First, you’ll need to download the developer tools. You’ll need the most current beta of Visual Studio 2010 Express for Windows Phone to get going.
The easiest way to do this is to grab Visual Studio 2010 Express for Windows Phone (here). For your information, my development laptop is a x64 machine and the tools seem to be working just fine on this configuration. This download includes the following components:
Next stop is the new Windows Phone 7 developer center on MSDN Channel 9 to grab the “Windows Phone 7 Series Developer Training Kit” (here). Inside, you’ll find the units shown below - ‘Getting Started’, ‘Silverlight for Windows Phone’, and ‘XNA Framework 4.0 for Windows Phone’. Each unit has multiple lessons inside of it.
In reading the first unit (“Hello Windows Phone”), I see that I also need to download ‘Expression Blend 4’ (here) AND the ‘Expression Blend 4 for Windows Phone Preview’ (here).
And also the Microsoft Expression Blend Software Development Kit (SDK) Preview for Windows Phone (here).
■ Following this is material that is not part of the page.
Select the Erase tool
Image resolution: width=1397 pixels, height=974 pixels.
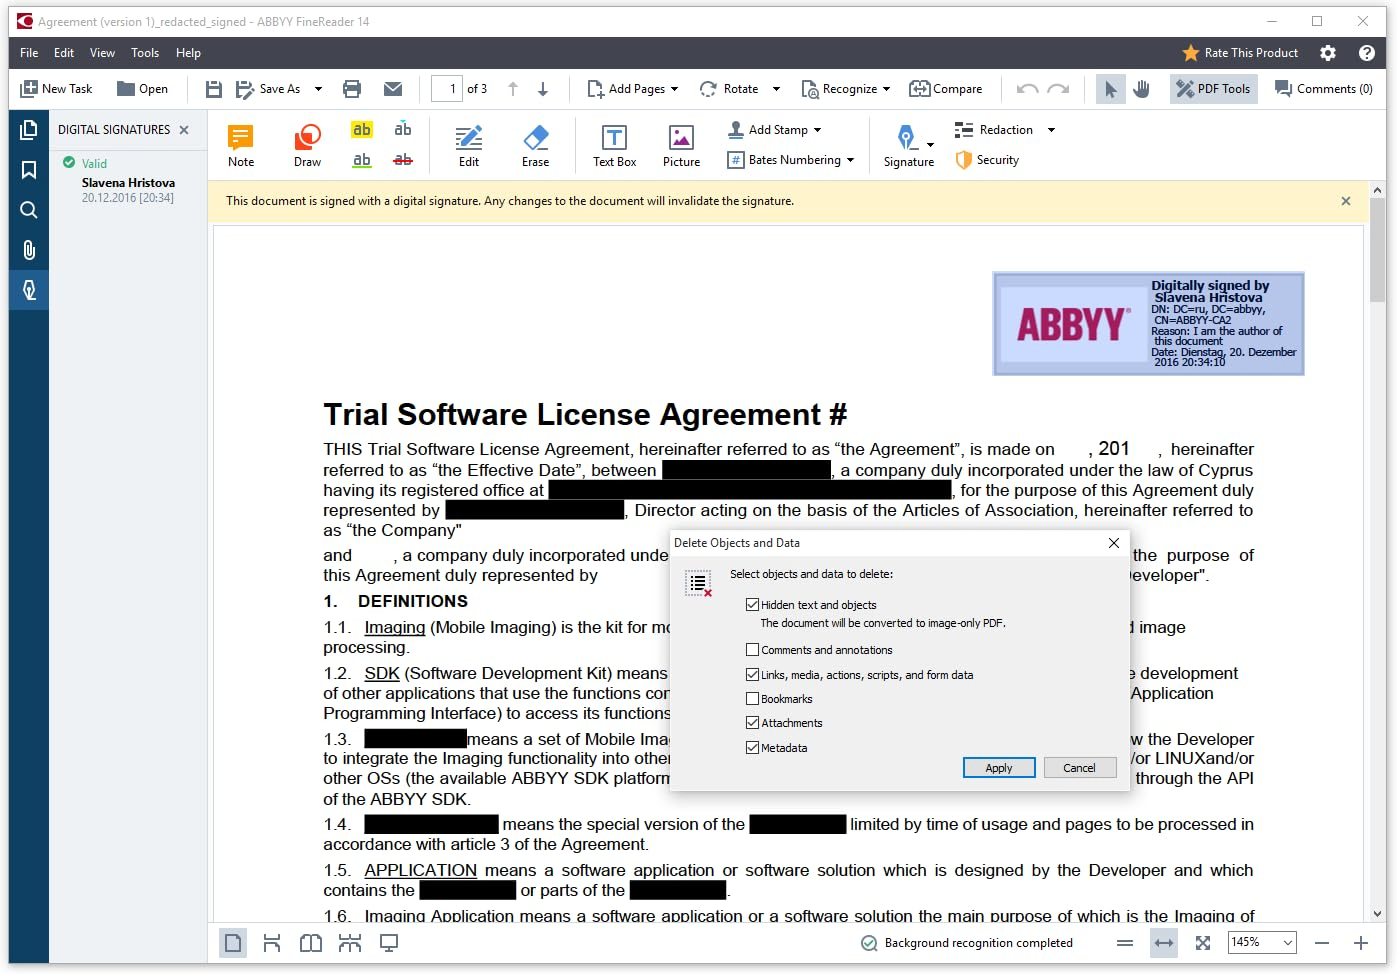(535, 143)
Below is a screenshot of the included Windows Phone 7 project types in Expression Blend 4.
Now that everything is installed, I am ready to get started with the ‘Hello Phone’ sample. Step One is to install the snippets that are part of the lab files. Just double-click the ‘HelloPhone.vsi’ file in the …\labs\setup folder. This is shown below. After installing the code snippets, I am ready to start coding up Lab 1 in the developer toolkit.
So, here we go…as I crack open the ‘Hello Phone’ sample in VS2010, I am happy to see the XAML interface (shown below) on the MainPage.xaml of the sample. I am also interested to see the list of included Silverlight controls in the Textbox, such as the ‘Media Element’ and ‘Web Browser’ and many more.
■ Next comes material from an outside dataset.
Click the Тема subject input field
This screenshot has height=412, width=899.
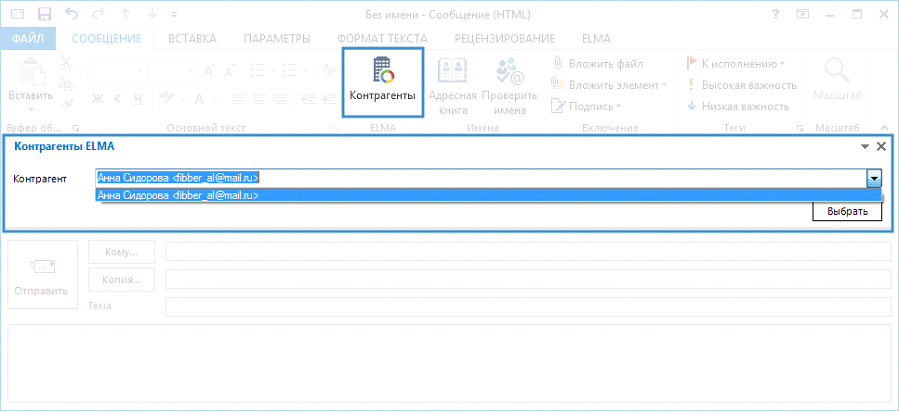click(527, 306)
Of course if you wanted to code from scratch, you could certainly do that. To do so, you’d select one of the possible (included) Windows Phone templates. The screenshot below shows these options. They are ‘Windows Phone Landscape Page’, ‘Windows Phone Portrait Page’, or ‘Windows Phone User Control’.
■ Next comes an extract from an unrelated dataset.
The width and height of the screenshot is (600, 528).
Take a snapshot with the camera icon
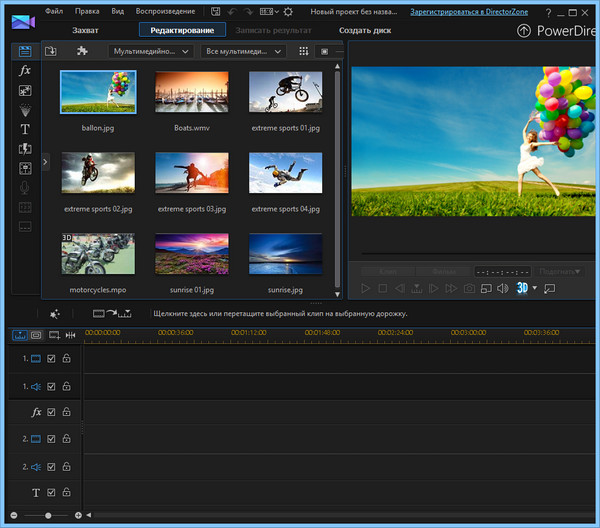(468, 288)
As I continue to work on my application I am making good use of the Windows Phone 7 emulator. I show a screenshot below of this emulator running the first sample (‘Hello Phone’) application in Visual Studio 2010 Express for Windows Phone.
Of course one of the biggest announcements at Mix10 was the Silverlight 4 support for Windows Phone 7. Silverlight features supported are listed below.
· Hardware-accelerated video with multicodec digital rights management (DRM) and Internet Information Services Smooth Streaming support
· Vector and bitmap graphics with perspective 3-D
· Multi-touch support with Accelerometer, an intuitive control that responds to motion
· Deep Zoom support for rich reading experiences
· Camera and microphone support
· Notification Service for pushing information to the phone, regardless of whether or not an application is running
· Integration with the core Windows Phone 7 Series experience features such as hubs
After I am done playing around with the sample (or actually writing an application), then I can distribute my new phone application via the new Windows Phone 7 developer website (here).